*Problem details*: Character for character, write out the data below.

··· Supplied data

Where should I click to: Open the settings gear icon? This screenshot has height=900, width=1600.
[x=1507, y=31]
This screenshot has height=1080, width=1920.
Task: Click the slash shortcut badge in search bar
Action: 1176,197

······

*Task response*:
Where should I click to: Open the settings gear icon? This screenshot has height=900, width=1600.
[x=1507, y=31]
This screenshot has height=1080, width=1920.
Task: Click the slash shortcut badge in search bar
Action: 1176,197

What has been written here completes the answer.